Head Coach Mike Tomlin: Not enough playmaking for us in any of the three phases to secure victory. Obviously, there was enough playmaking by them. I want to congratulate them on their efforts. I thought we could have tackled better. That contributed to some of the splash plays, the big run late. Obviously, we didn’t do enough in that area. We dropped a couple balls, those types of things. But just in general, enough playmaking by them in a close football game. Not enough by us, whether it’s at the end of the game or whether if you look at it throughout. We accept responsibility for that. No major injuries. Just minor bumps and bruises associated with playing.
You had some big penalties, especially when you were trying to kill the clock late. Was there miscommunication there with Ramon Foster going down field?
It didn’t look like he was too far down field. Obviously, I’ve got to respect the call made by the officials, but I’ll review the tape before I pass judgment on the quality of that call. Obviously, we run a bunch of those plays and have, not only in recent weeks but over the course of the season. That hadn’t been an issue for us, but I’ll respect his call.

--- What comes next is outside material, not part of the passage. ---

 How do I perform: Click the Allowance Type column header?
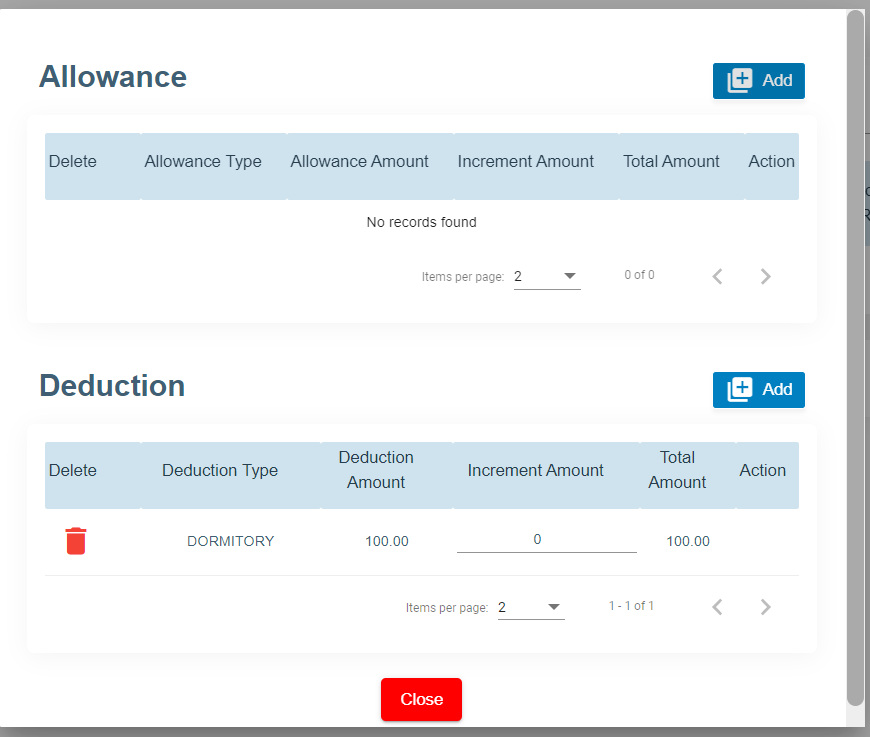pos(203,162)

Re: Decision to go for it on fourth-and-10:
Obviously, if we were successful then we could continue on. We hadn’t done a great job of stopping him in the second half, so we weren’t ensured of getting the ball back. If you punt there, they have an opportunity to convert third downs and kill the clock and the game. I thought if we went for it we had an opportunity to continue on. If we didn’t, then whatever was going to happen was going to happen quickly, and we had an opportunity to have the ball at the end, which is what we did.

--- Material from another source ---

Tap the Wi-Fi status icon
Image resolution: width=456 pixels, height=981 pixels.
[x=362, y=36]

Re: Decision to use the timeout on that play when the clock was already stopped:
Before the fourth down play.
We didn’t have enough communication to get the type of call that we were comfortable with right there. We decided to do it in an effort to get a good call and win that down. None of the other things that transpired after that were going to matter unless we got a good call and made every effort to win that down. So, that’s what I did.
Le’Veon Bell was running the ball well in the first half. Why did his production decrease in the second half?
They did a nice job. It was the flow of the game or what have you. I’m not going to make an excuse for a lack of productivity in that area. It was what it was.
Re: Emotions after a loss when you had the lead late and what it does for the season now:
I really hadn’t taken the time, obviously, to process it. We understood what was at stake in terms of us and this football game, specifically. We’ll take responsibility for whatever transpires. We understand the gravity of these moments.
Was Troy Polamalu told to run that missed field goal back or did he do that on his own?
He was told?
Absolutely. I waived him back there.
What was Miami doing schematically running the ball because they seemed to be running it pretty well?
Like I said earlier, I don’t know if was schematics. Particularly on the big play late, I just thought we didn’t do a good job of tackling. I thought we could’ve done a better job in that area. But you’ve got to give them credit. They blocked hard and they ran hard.
As that play was unfolding, did you think that Antonio Brown was in?
I thought he was in, but obviously I didn’t have the perspective of whether or not he stepped out of bounds. I knew he went into the end zone standing up. That I could see. Obviously, his perspective on whether or not he was in bounds or out of bounds over there was much better than mine.
Emotionally, did you let yourself think you guys had the game won?
No. I saw his motion before [Brown] even went into the end zone. That’s just regular mechanics. You watch the officials that are watching the sideline, particularly in moments like that. He was very definitive and very clear about what he saw over there, so there was no emotional roller coaster ride of any kind whatsoever.